Please turn the material below into a numbered list, one item per line, leaving out any blank lines.
=====
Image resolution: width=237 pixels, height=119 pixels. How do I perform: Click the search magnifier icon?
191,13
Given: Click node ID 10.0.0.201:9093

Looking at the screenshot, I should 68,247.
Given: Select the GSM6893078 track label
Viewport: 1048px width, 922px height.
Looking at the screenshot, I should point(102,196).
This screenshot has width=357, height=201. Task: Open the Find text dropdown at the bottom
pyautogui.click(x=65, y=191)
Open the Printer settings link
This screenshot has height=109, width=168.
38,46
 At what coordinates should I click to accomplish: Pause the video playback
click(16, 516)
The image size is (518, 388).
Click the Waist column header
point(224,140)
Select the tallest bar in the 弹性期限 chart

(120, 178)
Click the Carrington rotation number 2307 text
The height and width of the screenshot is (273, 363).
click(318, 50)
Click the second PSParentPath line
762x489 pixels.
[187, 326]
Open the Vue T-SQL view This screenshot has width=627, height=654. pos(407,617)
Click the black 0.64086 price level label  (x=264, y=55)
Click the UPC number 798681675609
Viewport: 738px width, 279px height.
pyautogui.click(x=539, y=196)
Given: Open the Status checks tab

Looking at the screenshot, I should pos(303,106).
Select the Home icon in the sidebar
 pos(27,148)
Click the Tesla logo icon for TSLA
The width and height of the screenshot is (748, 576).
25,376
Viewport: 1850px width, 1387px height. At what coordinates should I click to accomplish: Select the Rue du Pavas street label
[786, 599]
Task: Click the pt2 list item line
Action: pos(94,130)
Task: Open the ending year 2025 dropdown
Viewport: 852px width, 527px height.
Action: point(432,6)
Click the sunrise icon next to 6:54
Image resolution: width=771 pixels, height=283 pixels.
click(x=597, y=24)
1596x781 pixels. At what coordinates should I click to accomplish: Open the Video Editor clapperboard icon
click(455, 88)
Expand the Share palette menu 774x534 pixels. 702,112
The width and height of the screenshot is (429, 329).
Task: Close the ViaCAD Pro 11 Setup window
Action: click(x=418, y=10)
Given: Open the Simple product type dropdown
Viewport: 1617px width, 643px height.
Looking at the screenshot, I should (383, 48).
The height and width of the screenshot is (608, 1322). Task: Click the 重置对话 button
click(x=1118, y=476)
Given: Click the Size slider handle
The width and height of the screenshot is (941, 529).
=====
# [The solution]
1. Image resolution: width=237 pixels, height=119 pixels. How do I perform: Click the search magnifier icon?
2. 191,13
3. Given: Click node ID 10.0.0.201:9093
4. Looking at the screenshot, I should 68,247.
5. Given: Select the GSM6893078 track label
6. Viewport: 1048px width, 922px height.
7. Looking at the screenshot, I should point(102,196).
8. This screenshot has width=357, height=201. Task: Open the Find text dropdown at the bottom
9. pyautogui.click(x=65, y=191)
10. Open the Printer settings link
11. This screenshot has height=109, width=168.
12. 38,46
13.  At what coordinates should I click to accomplish: Pause the video playback
14. click(16, 516)
15. The image size is (518, 388).
16. Click the Waist column header
17. point(224,140)
18. Select the tallest bar in the 弹性期限 chart
19. (120, 178)
20. Click the Carrington rotation number 2307 text
21. The height and width of the screenshot is (273, 363).
22. click(318, 50)
23. Click the second PSParentPath line
24. 762x489 pixels.
25. [187, 326]
26. Open the Vue T-SQL view This screenshot has width=627, height=654. pos(407,617)
27. Click the black 0.64086 price level label  (x=264, y=55)
28. Click the UPC number 798681675609
29. Viewport: 738px width, 279px height.
30. pyautogui.click(x=539, y=196)
31. Given: Open the Status checks tab
32. Looking at the screenshot, I should pos(303,106).
33. Select the Home icon in the sidebar
34.  pos(27,148)
35. Click the Tesla logo icon for TSLA
36. The width and height of the screenshot is (748, 576).
37. 25,376
38. Viewport: 1850px width, 1387px height. At what coordinates should I click to accomplish: Select the Rue du Pavas street label
39. [786, 599]
40. Task: Click the pt2 list item line
41. Action: pos(94,130)
42. Task: Open the ending year 2025 dropdown
43. Viewport: 852px width, 527px height.
44. Action: point(432,6)
45. Click the sunrise icon next to 6:54
46. Image resolution: width=771 pixels, height=283 pixels.
47. click(x=597, y=24)
48. 1596x781 pixels. At what coordinates should I click to accomplish: Open the Video Editor clapperboard icon
49. click(455, 88)
50. Expand the Share palette menu 774x534 pixels. 702,112
51. The width and height of the screenshot is (429, 329).
52. Task: Close the ViaCAD Pro 11 Setup window
53. Action: click(x=418, y=10)
54. Given: Open the Simple product type dropdown
55. Viewport: 1617px width, 643px height.
56. Looking at the screenshot, I should (383, 48).
57. The height and width of the screenshot is (608, 1322). Task: Click the 重置对话 button
58. click(x=1118, y=476)
59. Given: Click the Size slider handle
60. The width and height of the screenshot is (941, 529).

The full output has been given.